**SELECTED EXTRACT:**
“Cyber is on shaky ground, but this is also an opportunity”: Anthropic’s Claude Code Security forces reckoning
Investors warn new vulnerability scanner could disrupt code-security firms while empowering attackers.
The bombshell Anthropic dropped on the cybersecurity industry is causing a stir not only on Wall Street, but also among cyber investors.
On Friday, shares of cybersecurity companies fell sharply in trading on Wall Street after Anthropic released a new product that scans organizations’ code and identifies security vulnerabilities. On Saturday, in conversations with Calcalist, two senior Israeli investors assessed how the latest development could affect the industry.
According to Shay Michel, a managing partner at Merlin Ventures, the launch is expected to make waves in the Israeli market, not only as a competitive threat to cybersecurity companies, but also as a new force in the hands of attackers.
“From the offensive side, we will see much more complex and frequent attacks,” Michel told Calcalist. “With the ability to write code quickly, the attacker’s ability is going to be much stronger.”

**PROMPT 1:**
In the article about Anthropic's Claude Code Security, what happened to shares of cybersecurity companies on Friday?
**PROMPT 2:**
Which organizations are named in the Claude Code Security article?
**PROMPT 3:**
Can you sum up the Claude Code Security article in two sentences?

[Saved entries]
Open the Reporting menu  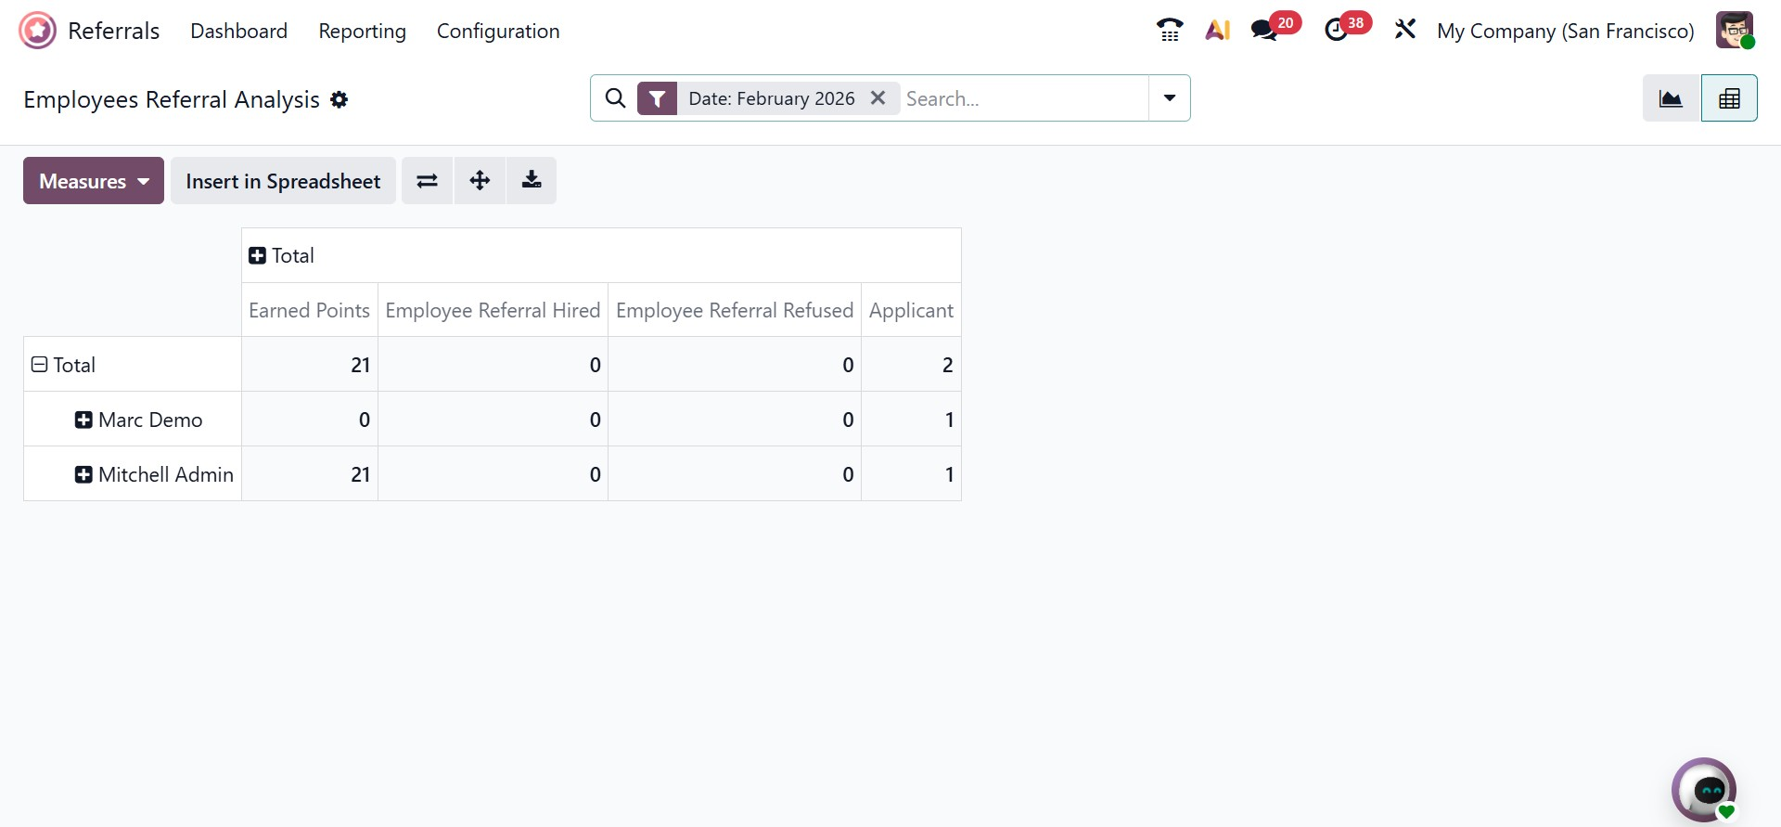[362, 31]
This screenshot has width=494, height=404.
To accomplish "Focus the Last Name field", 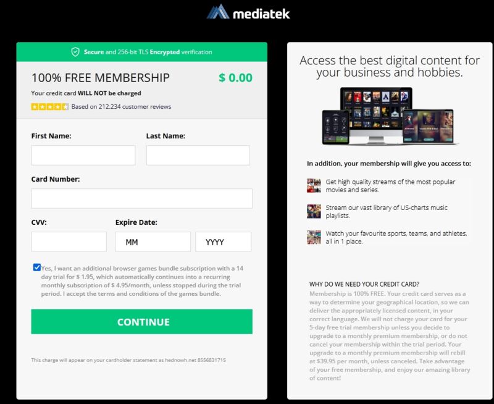I will coord(198,155).
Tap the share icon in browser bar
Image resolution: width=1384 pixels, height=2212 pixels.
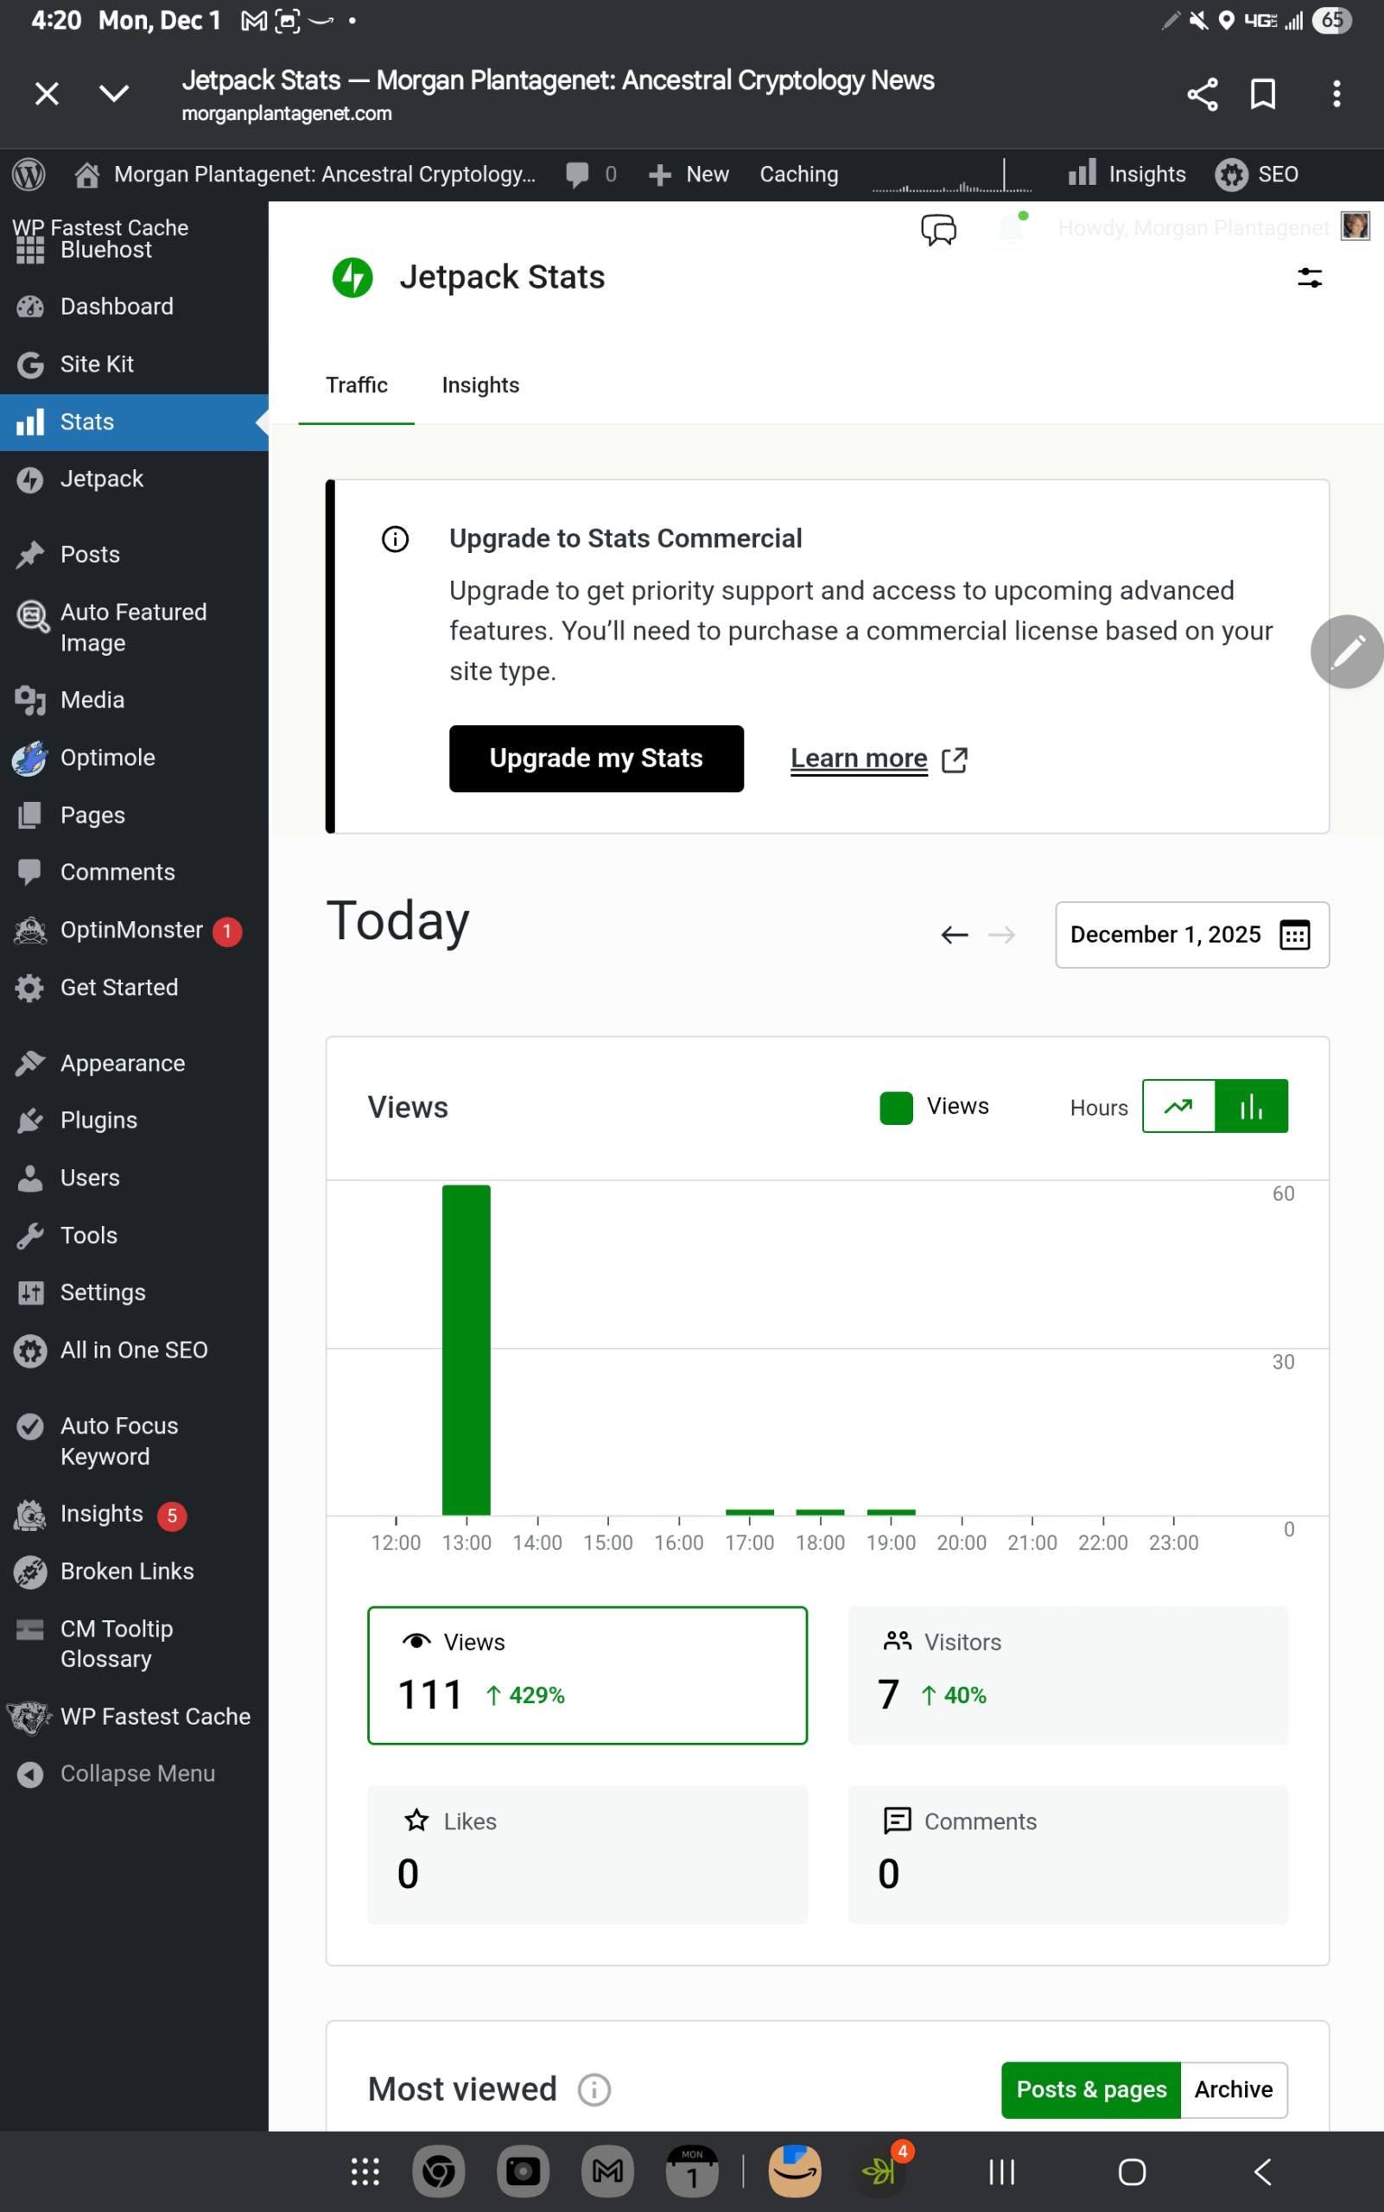click(1202, 93)
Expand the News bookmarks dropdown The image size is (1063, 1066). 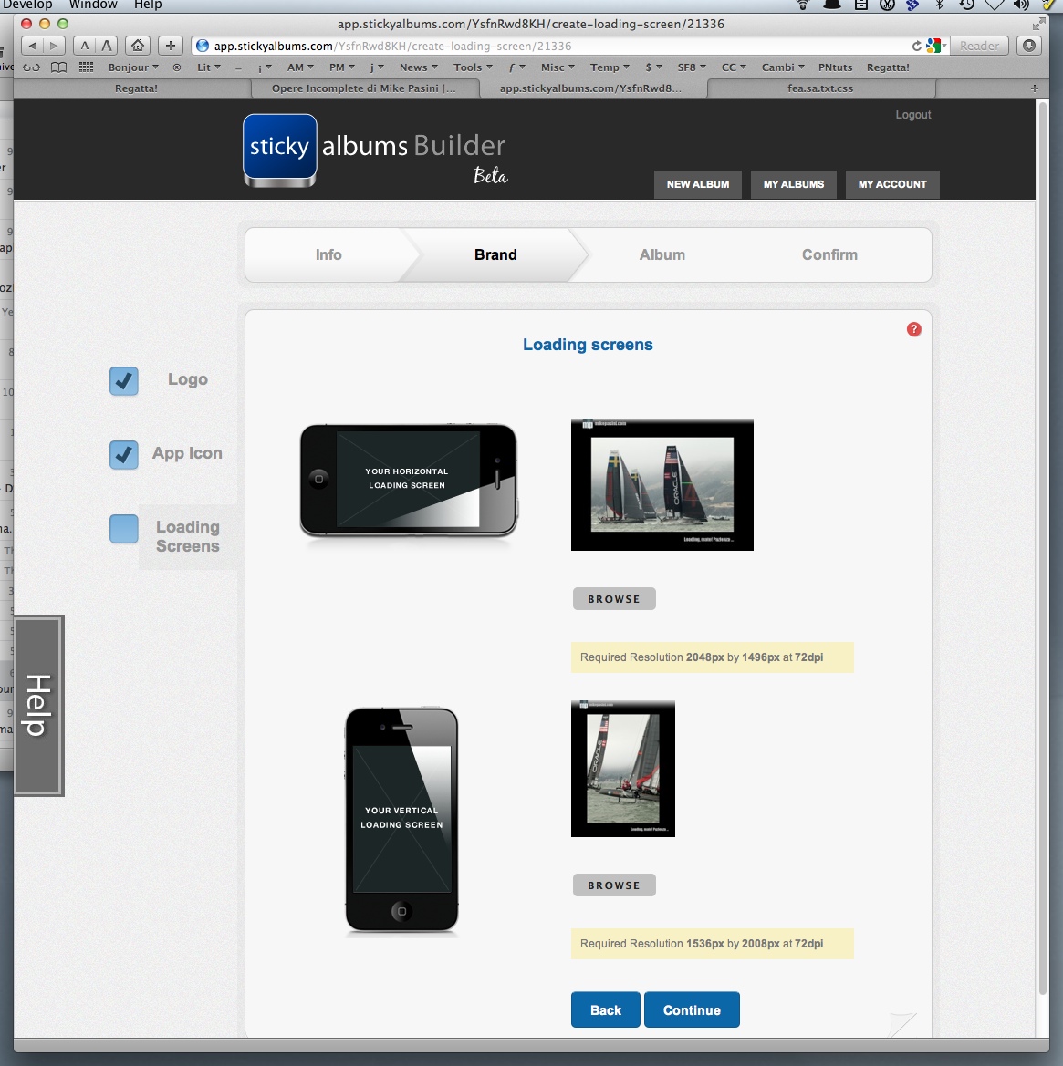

**YOUR SOLUTION 1:**
They fell sharply in trading on Wall Street.

**YOUR SOLUTION 2:**
Anthropic, Calcalist, Merlin Ventures

**YOUR SOLUTION 3:**
Cybersecurity shares fell sharply on Wall Street after Anthropic released Claude Code Security, a product that scans organizations' code and identifies security vulnerabilities. Shay Michel of Merlin Ventures told Calcalist that it threatens cybersecurity companies and will also give attackers the means for much more complex and frequent attacks.